J’avais potassé son dossier, convoqué et interrogé ses parents, organisé des entretiens familiaux. Je l’avais observé dans ses déplacements, dans les allées du parc, à la cafeteria ou aux ateliers d’occupation. En division, quand il faisait la sieste, je passais parfois pour le regarder dormir, essayant de comprendre quelque chose à ce visage désarmé et fermé à la fois. Comment le « rejoindre » une bonne fois, au lieu de me contenter de le « suivre »? Si je me montrais insistant dans le contact, il accusait de fortes angoisses et éprouvait des sensations de mort imminente. Une approche prudente et mesurée s’imposait. Par ailleurs, je savais qu’il avait réussi quelquefois à fuguer de l’hôpital. Chaque fois, le même scenario pénible se répétait: alerte donnée aux gendarmes, arrestation en ville ou dans les environs de l’hôpital, retour en fourgon, confinement solitaire dans sa chambre.
J’obtins de mes chefs l’autorisation de baisser les doses de neuroleptiques, et de laisser Carlos plus libre. J’espérais beaucoup de nos dialogues thérapeutiques quotidiens**. Mais il demeurait méfiant envers moi, ne tolérant pas d’entrevues prolongées.
Un jour de septembre, les choses se précipitèrent.
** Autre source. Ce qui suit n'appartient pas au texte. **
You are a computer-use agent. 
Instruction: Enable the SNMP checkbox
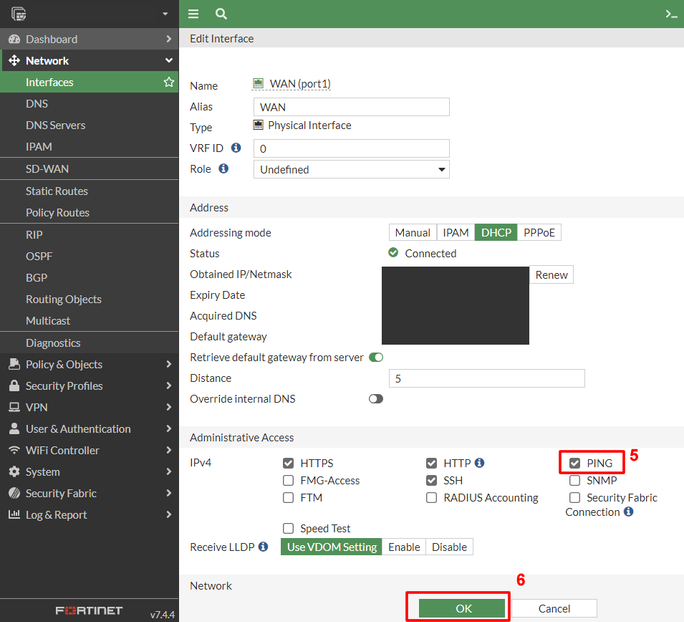tap(575, 481)
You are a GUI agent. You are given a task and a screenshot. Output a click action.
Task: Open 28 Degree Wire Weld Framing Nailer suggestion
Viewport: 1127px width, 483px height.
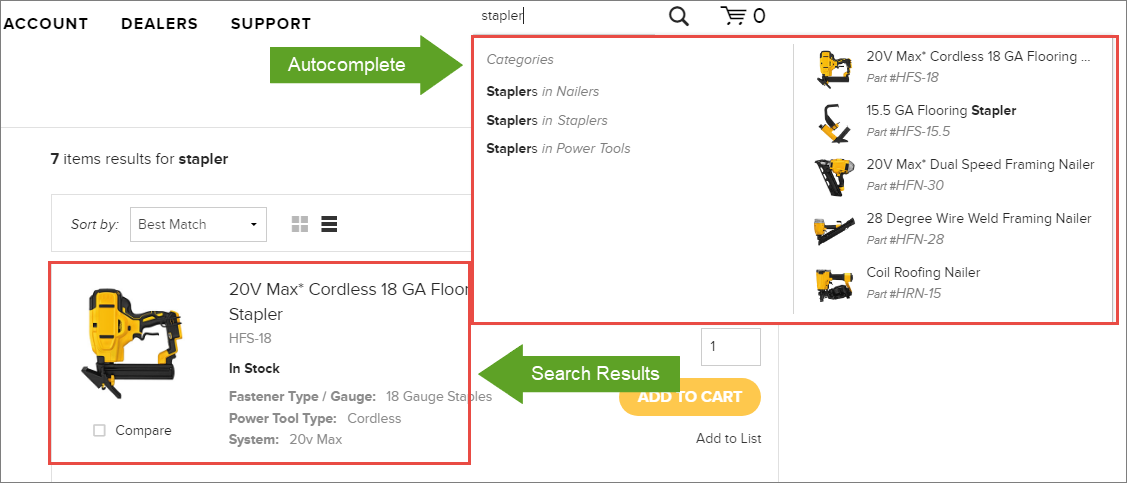click(979, 218)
Le ciel était lourd, gris, chargé d’électricité. Un orage se préparait et des rafales de vent avait déjà secoué les thuyas du parc. Un infirmier m’appela à mon bip et m’avisa que Carlos venait de fuguer. On l’avait vu filer vers la pinède, côté nord-ouest. Fallait-il aviser les gendarmes? « Surtout pas, dis-je. Je me charge de le retrouver ». Et me voilà lancé à sa poursuite, poussé par l’inquiétude, mais aussi par une excitation neuve : l’occasion de changer quelque chose entre lui et moi.
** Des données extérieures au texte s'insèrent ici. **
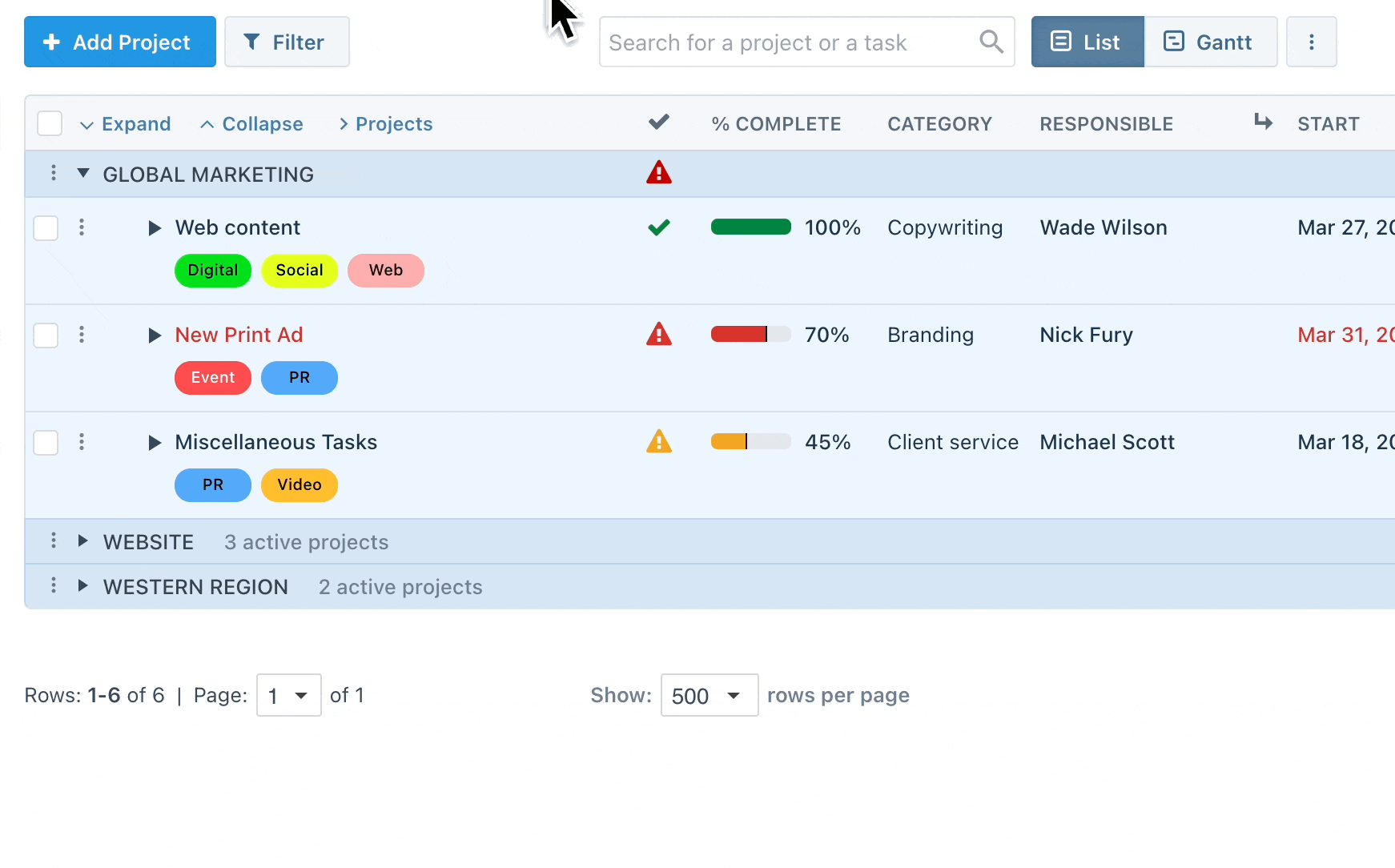
Task: Click the yellow warning icon on Miscellaneous Tasks
Action: tap(659, 441)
J’étais sûr de le rattrapper. Il ne pouvait être bien loin, ni courir vite, avec son embonpoint et son manque d’exercice. Je gravis la colline au pas de course et parvins à la pinède, où je le repérai rapidement. Je lui criai: « Carlos! C’est moi, revenez! » Naïf, je croyais lui faire moins peur que les gendarmes. Il cavala de plus belle entre les arbres et entra bientôt dans la pépinière voisine. Le vent m’apportait ses petits cris affolés, mêlés aux croassement des corneilles. Essoufflé, le coeur serré mais résolu, j’accélérai l’allure et le rattrappai dans une allée bordée de plants. Quand je saisis son bras, il s’arrêta brusquement, poussa d’autres cris plus aigus. Hors de souffle, nous étions incapables de parler. A force de se débattre, il parvint à se dégager et se remit à courir. Dans une strette furieuse, je le rattrappai encore, le ceinturai fermement, et nous perdîmes l’équilibre.
Je me souviens du choc de mon dos contre le sol, et de ce craquement lugubre dans ma poitrine. Une douleur intense, transfixiante, me clouait à terre. Lui n’avait rien, mon corps ayant amorti sa chute. Paralysé de douleur, j’entendis son pas décroître et sentis brusquement la pluie fouetter mon visage. Je crois être resté ainsi quelques minutes, au bord de l’évanouissement. Puis des pas s’approchèrent. Les infirmiers sûrement. Non, c’était Carlos. Les sourcils furieusement agités, il se penchait sur moi, m’aidait à me relever. Je n’en revenais pas: mon patient fugueur s’occupait de moi. Nous fîmes quelques pas, quelques autres. C’est lui qui nous ramena au bercail. La tête de l’infirmier!
* Hébéphrénie: forme sévère de schizophrénie, débutant dans le jeune âge.
**A l’époque, c’était chose courante dans nos hôpitaux. De nos jours, il semble que les médecins-assistants, noyés dans les tracasseries administratives, se contentent de voir les patients deux fois une demi-heure par semaine.